La decisión del gobierno nacional de implementar cambios en el sistema de Verificación Técnica Vehicular (VTV) que permitirán el ingreso de nuevos prestadores y habilitarán los precios libres para esos chequeos generó un nuevo de conflicto con la provincia de Buenos Aires, que ya adelantó que no adherirá a la resolución.
La medida —que el jefe de Gabinete, Manuel Adorni, definió como "el fin del monopolio de las plantas de VTV"— plantea que "los talleres que se encuentren inscriptos podrán realizar la revisión técnica de todo tipo de vehículos, ya sean de uso particular o comercial, de pasajeros o de carga". De esta forma, el sistema quedaría unificado bajo un mismo esquema en todo el país.
Horas después de la publicación en el Boletín Oficial, comenzaron a llegar los cuestionamientos. Uno de los primeros en alzar la voz fue el ministro de Transporte bonaerense, Martín Marinucci, quien defendió la continuidad de la VTV en ese territorio, reparó en la falta de inversión nacional en infraestructura vial y destacó que "ya fueron dadas de baja más de 1000 páginas ilegales que ofrecían obleas apócrifas".
¿Por qué la provincia de Buenos Aires se opone a los cambios en la VTV?
"Con rutas abandonadas, flexibilizar los controles es una irresponsabilidad. Escuchamos y vemos en redes sociales hablar del fin de un supuesto monopolio, pero poco se dice sobre cómo se va a garantizar que los controles sigan siendo rigurosos y confiables", señaló el funcionario de Axel Kicillof.
¿Qué significa para los conductores la libre fijación de precios en la VTV?
Las modificaciones al sistema de control vehicular propuestas desde el Ejecutivo plantean que "todo Taller de Revisión Técnica (TRT) debidamente calificado y equipado" podrá prestar el servicio. Además, sostiene que "los usuarios del servicio pactarán libremente el precio de las tareas de Revisión Técnica Obligatoria (RTO)" con el taller en cuestión.
En ese punto, desde el gobierno provincial pusieron el foco en que la VTV es "una herramienta fundamental" para la prevención de accidentes viales y advirtieron sobre los riesgos de flexibilizar controles sin que haya mecanismos de control por parte de las autoridades.
"La VTV está por una ley provincial vigente. Es una herramienta de prevención que permite detectar fallas mecánicas que pueden terminar en tragedias viales. Cuando el Estado relaja controles en nombre de la desregulación, corre el riesgo de poner en juego la seguridad de millones de argentinos", señaló Marinucci en oposición a la administración nacional.
En medio de la polémica, el ministro de Desregulación del Estado, Federico Sturzenegger, salió a criticar el planteo de la Provincia y apuntó: "Dice Kicillof que va a multar a los conductores bonaerenses?
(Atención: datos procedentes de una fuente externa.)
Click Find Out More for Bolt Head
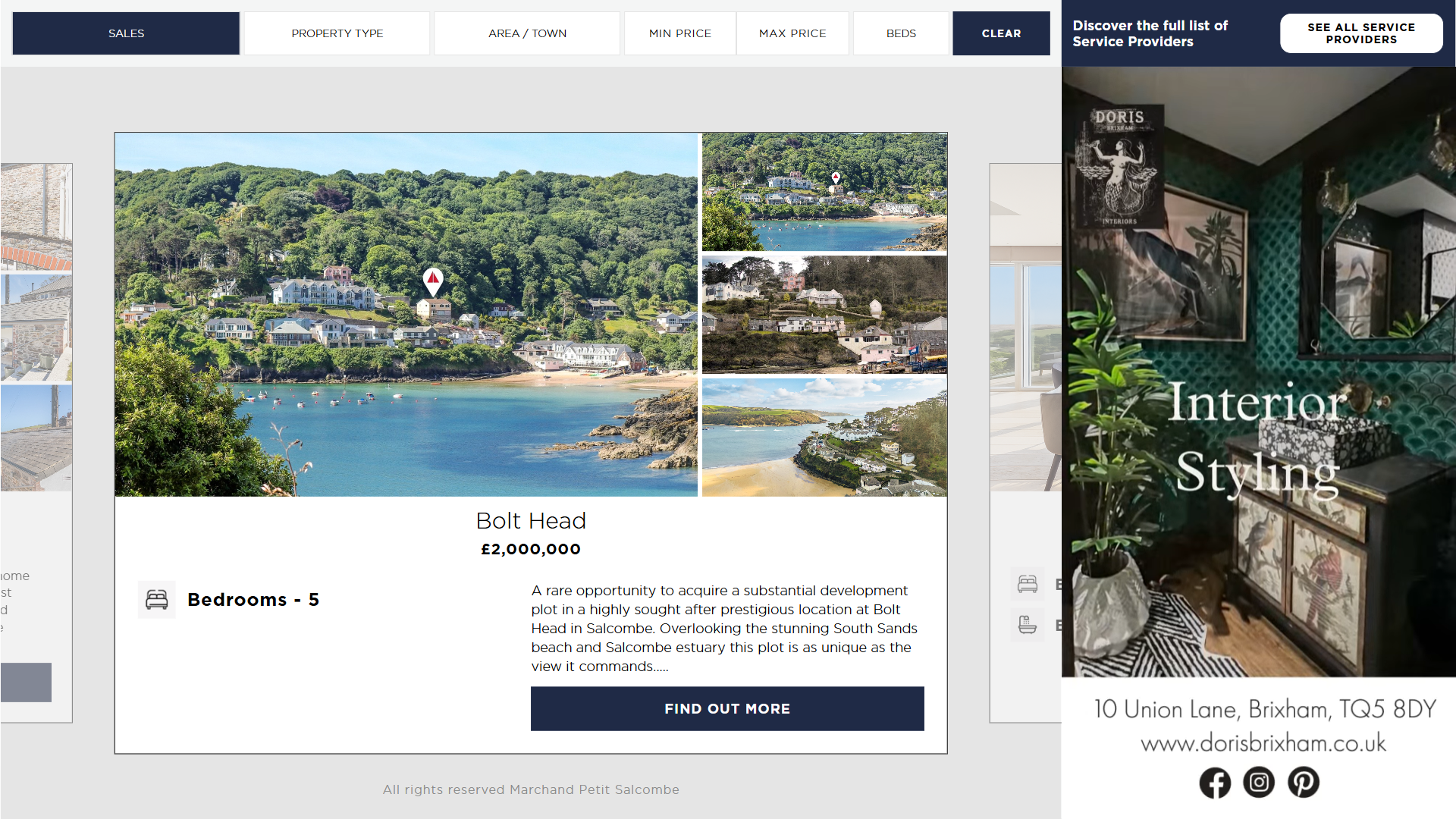point(727,709)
Si es así, creo que será al revés: serán los conductores los que lo multen a él en las elecciones del año que viene".
Y, señaló que "se intenta llevar la discusión hacia la seguridad vial porque no se puede defender el verdadero problema: el monopolio. La revisión técnica obligatoria sigue existiendo.
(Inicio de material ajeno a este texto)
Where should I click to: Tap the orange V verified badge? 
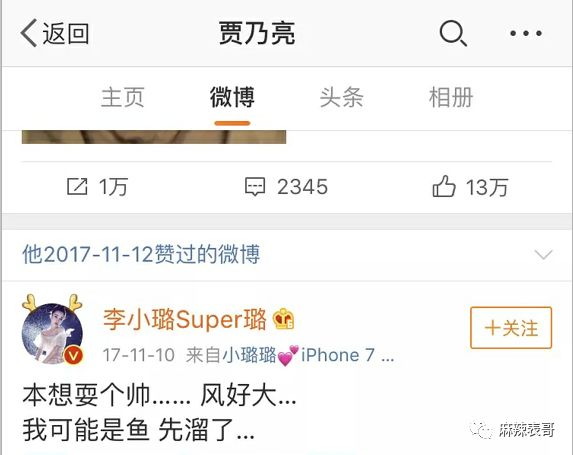point(74,355)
Nadie la eliminó. La Ley Nacional de Tránsito sigue exigiendo que los vehículos sean inspeccionados. Lo que terminamos fue con el privilegio de que esa inspección sólo pudiera hacerse en los talleres que el poder político decide habilitar".
A modo de ejemplo, señaló que "los camiones hace décadas que realizan la RTO en talleres habilitados bajo jurisdicción nacional" por lo que ahora se dispuso "extender un modelo que ya existe y funciona, abriendo la posibilidad para que cualquier taller que cumpla los requisitos técnicos pueda inscribirse, habilitarse y emitir una revisión técnica con validez nacional".
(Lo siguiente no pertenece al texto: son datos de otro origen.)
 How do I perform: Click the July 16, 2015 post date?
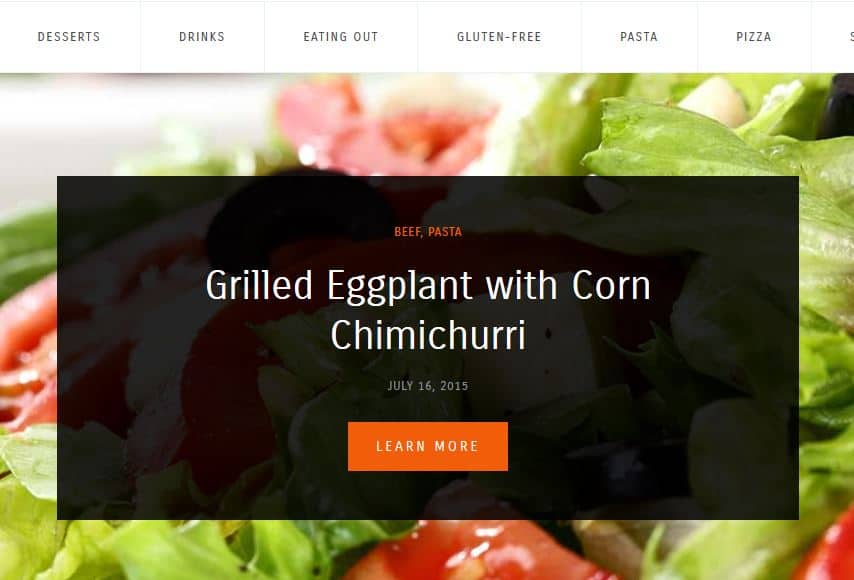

Sturzenegger remarcó que "las provincias aceptan patentes emitidas por la Nación. Los camiones circulan con habilitaciones emitidas bajo normativa nacional. Pero cuando se trata de la VTV aparece una curiosa excepción: algunos sostienen que sólo son válidos los certificados emitidos por los talleres que ellos mismos seleccionan. Eso no es federalismo. Eso es protección de un negocio".